Hatton Garden Raider Claims Police Are Blocking Him From Returning Haul

One of the raiders behind the Hatton Garden heist wants to "do the right thing" and return his share of the haul but claims police have ignored his offer.

Danny Jones has admitted his part in the £20m heist and says he now wants to be escorted from his Belmarsh cell so he can lead police to the bounty.

In a letter reportedly sent to Sky News the 58-year-old claims he instructed his lawyer to make the offer to the police Flying Squad, but had since learned that the gesture won't be accepted.

Hatton Garden raider Danny Jones, 58, claims he has offered to show police where his share of the bounty is

Jones wrote: "I now understand that the police said that the prison Belmarsh won't release me to the police.
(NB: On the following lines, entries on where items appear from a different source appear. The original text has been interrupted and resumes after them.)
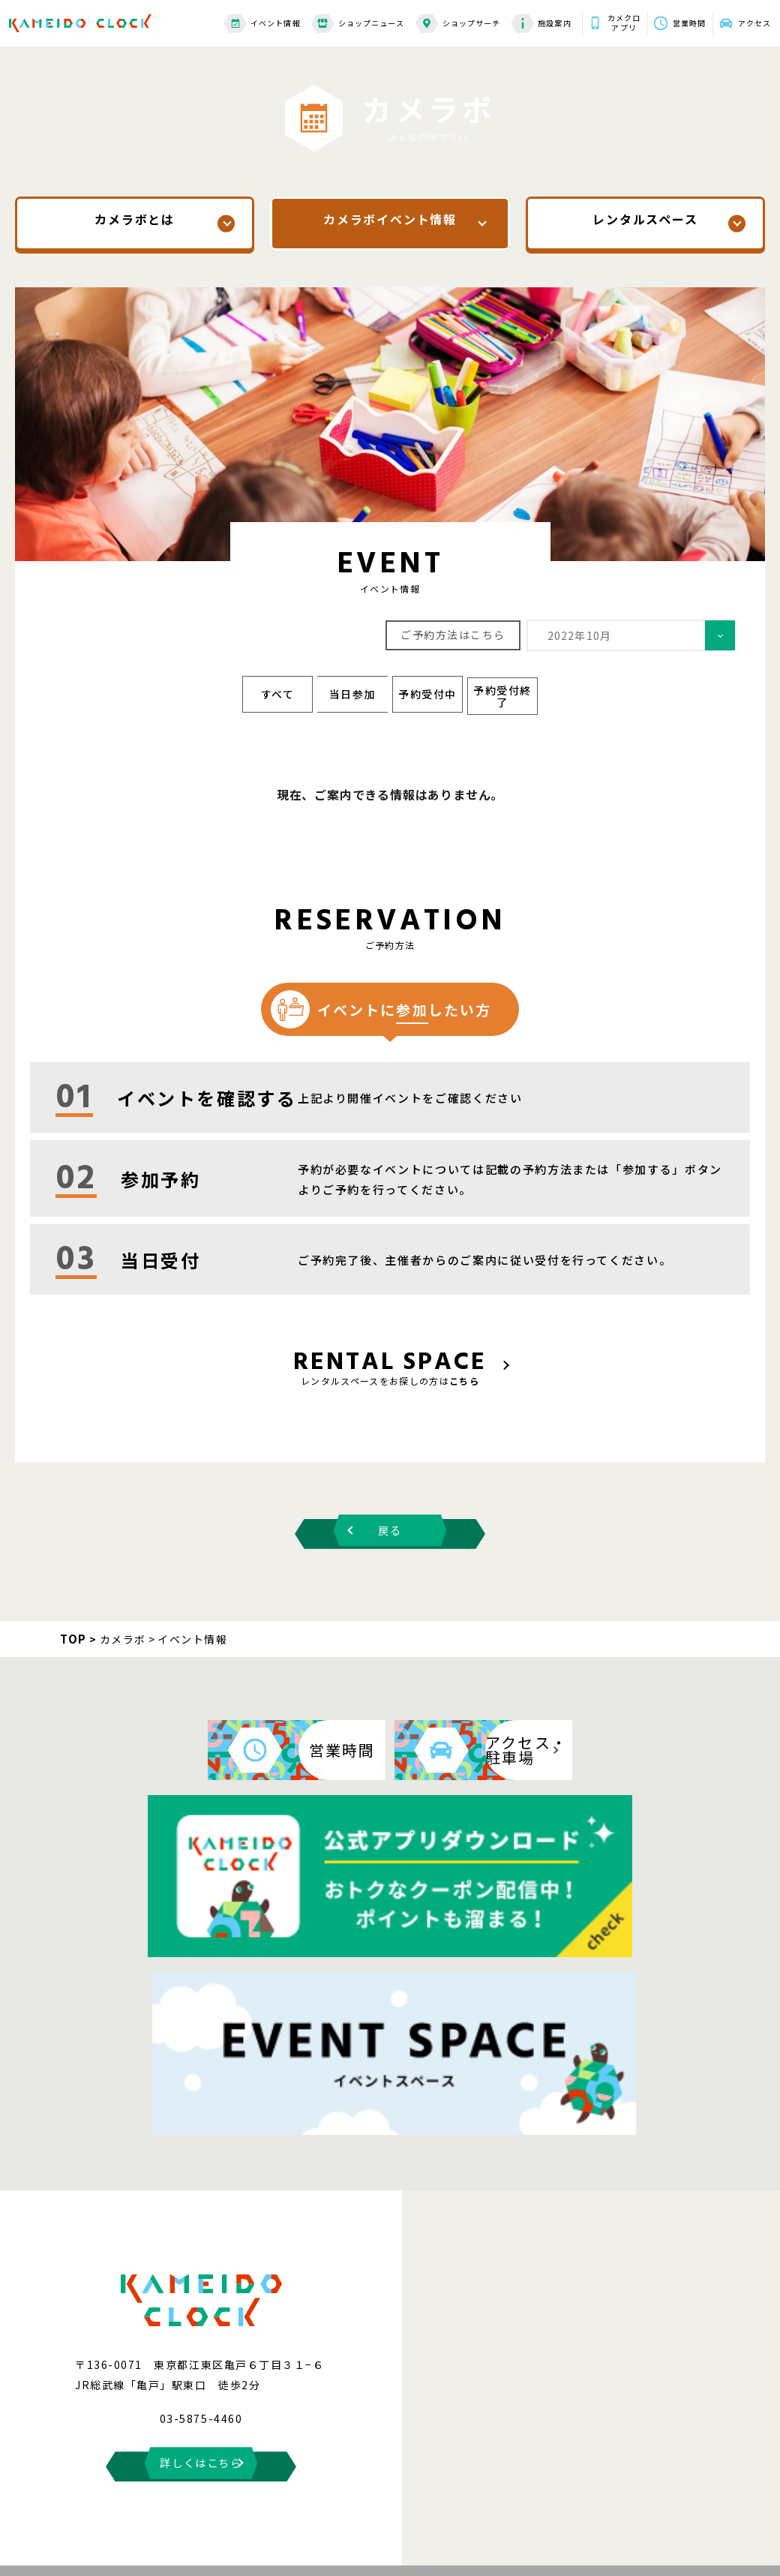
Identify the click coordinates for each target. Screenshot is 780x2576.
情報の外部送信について (475, 2484)
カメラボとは (134, 223)
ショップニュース (330, 19)
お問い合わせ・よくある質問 (113, 2484)
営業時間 (674, 18)
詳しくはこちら (201, 2209)
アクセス (748, 18)
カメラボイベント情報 (390, 223)
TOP (73, 1625)
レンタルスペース (645, 223)
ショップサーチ (430, 19)
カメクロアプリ (600, 18)
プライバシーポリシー (601, 2484)
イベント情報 (234, 19)
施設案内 (513, 19)
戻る (389, 1517)
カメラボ (123, 1625)
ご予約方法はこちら (453, 633)
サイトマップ (230, 2484)
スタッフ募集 (710, 2484)
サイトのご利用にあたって (341, 2484)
What a load of bull.

"The police can't want it back, as I'm the only person in the world to no [know] where it is, deep down. I want to do the right thing and give it back."
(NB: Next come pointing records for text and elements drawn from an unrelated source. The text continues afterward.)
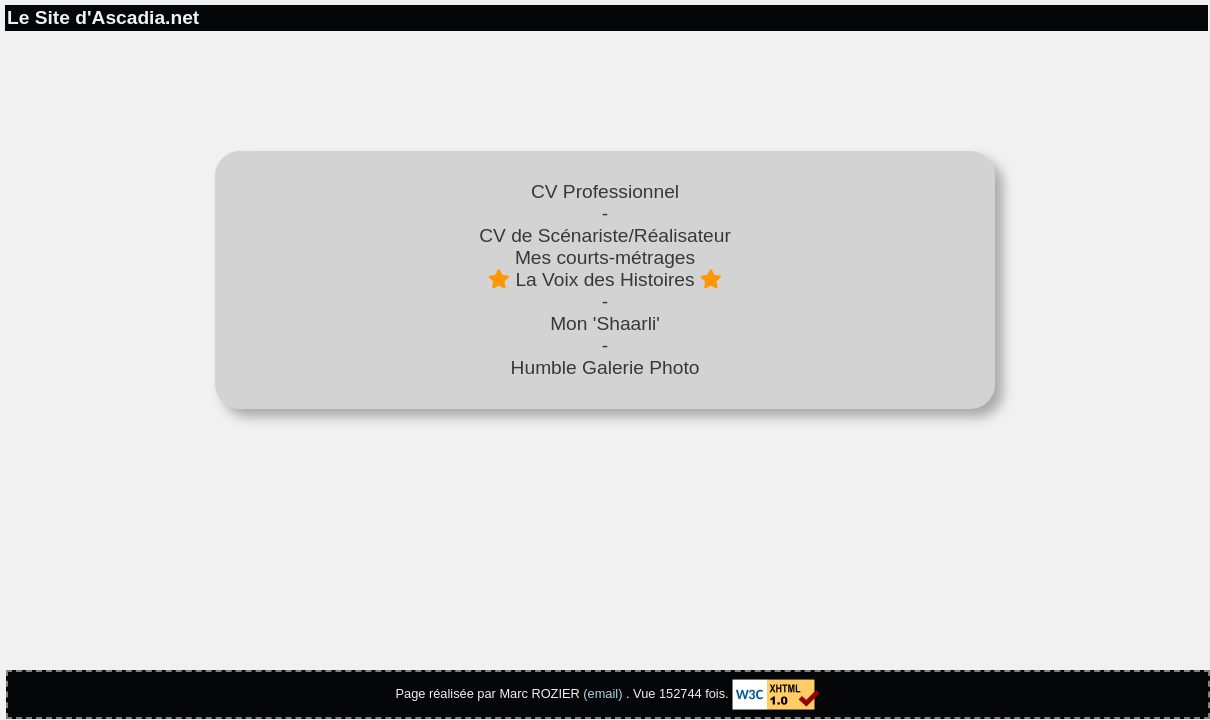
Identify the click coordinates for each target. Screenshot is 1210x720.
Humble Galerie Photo (605, 367)
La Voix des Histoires (605, 279)
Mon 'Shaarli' (605, 323)
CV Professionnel (605, 191)
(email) (602, 693)
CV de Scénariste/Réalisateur (605, 235)
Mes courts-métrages (605, 257)
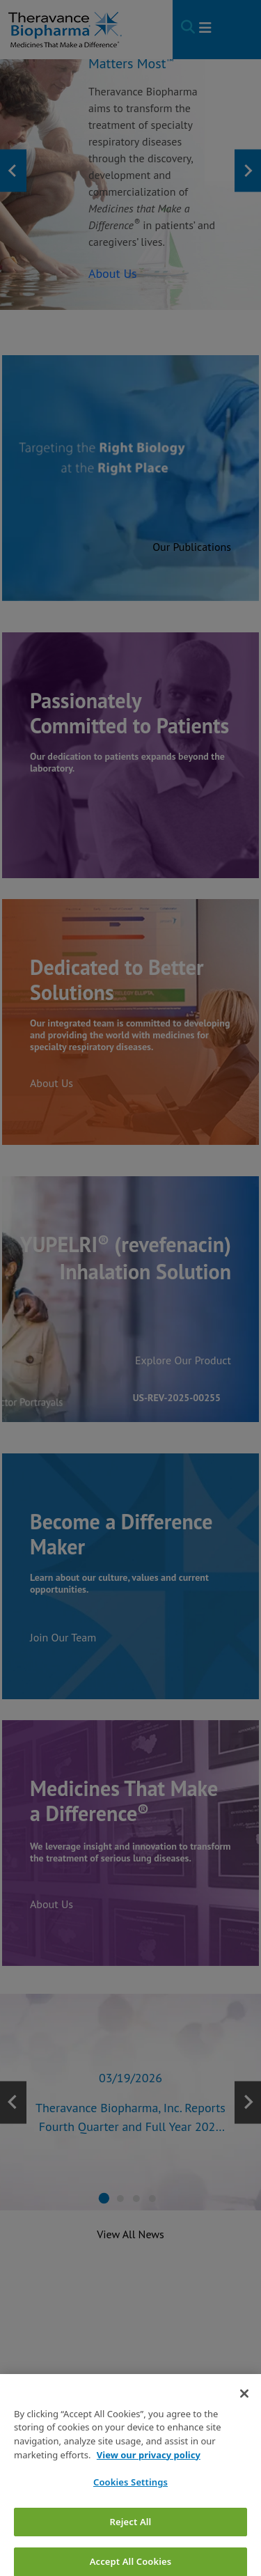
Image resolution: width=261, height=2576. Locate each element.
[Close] (244, 2414)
Jones is one of four men that pleaded guilty to conspiracy to burgle the Hatton Garden safe deposit centre in London over the Easter bank holiday weekend. They are awaiting sentence.
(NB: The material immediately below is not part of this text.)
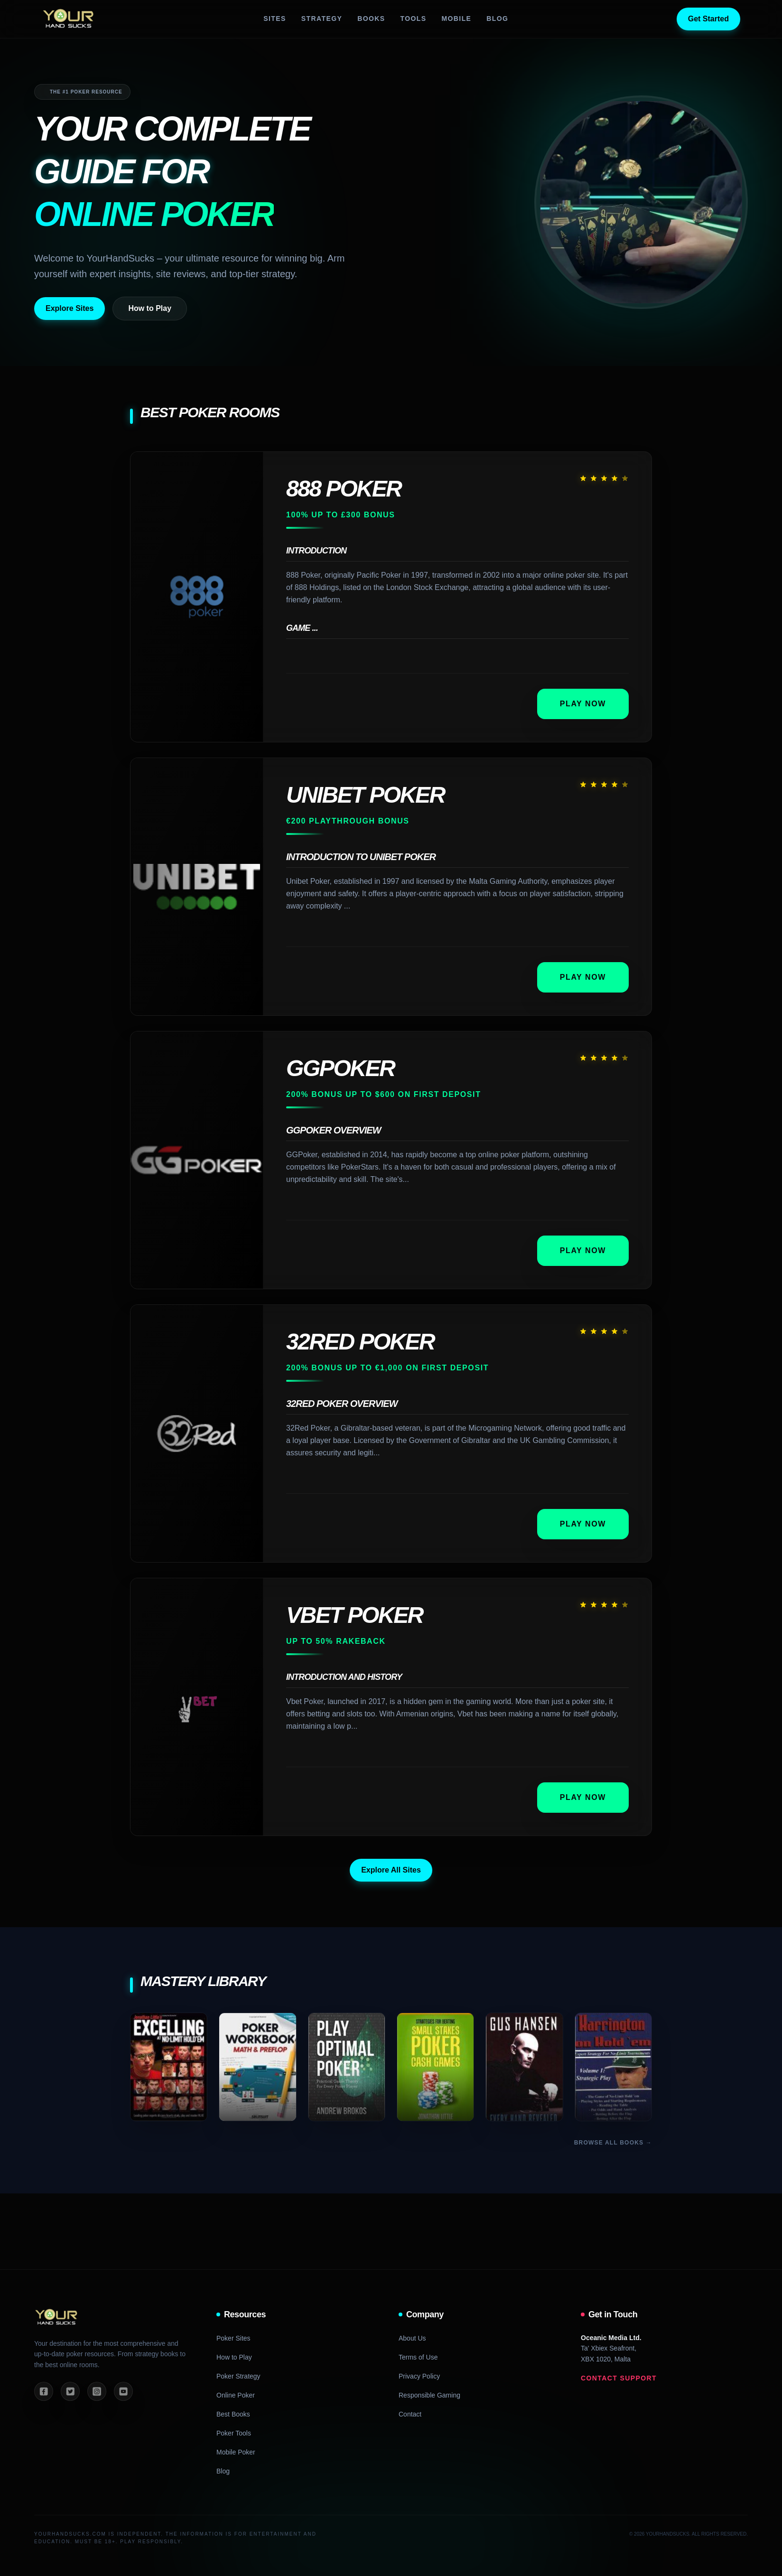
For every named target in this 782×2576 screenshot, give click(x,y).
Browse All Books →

Five others have denied involvement and are due to stand trial next month.

Four others are accused of money laundering and have yet to enter pleas.

Police are still to recover a "significant amount" of the stolen jewellery, a pre-trial hearing heard this week. Previously the worth of the outstanding haul was said to be "in excess of £10m".

In his letter to Sky News Jones went on to claim that police were trying to make him "look a bad person" and that he was doing "my best to put things right and for some reason they don't want me to give it back".

Jones went on to write that if police don't take up his offer he hopes some "poor sod who's having it hard out there" finds it by chance so they can have a "nice life".

Prisoners can be taken from their cells to help police investigations, but under strict rules and security.

In the letter Jones said he thought police "would have jumped with joy" at his offer and went on to highlight that sex killer Levi Bellfield had been escorted from prison to show police where he "killed those women".

He wrote: "So, there you go, Martin, a sex killer and there's me, a 58-year-old burnt-out burglar. Maybe they think I'm going to get (a) hit squad to get me out, my God how stupid."

Bellfield was convicted in February 2008 of murdering Marsha McDonnell and Amelie Delagrange and the attempted murder of Kate Sheedy. In 2011 he was found guilty of murdering Milly Dowler.

Three weeks after the first letter, Sky News reports that it received further correspondence from Jones saying he still had not heard from police and that they "better hurry up".

Scotland Yard told the broadcaster it could not discuss the ongoing investigation into the heist.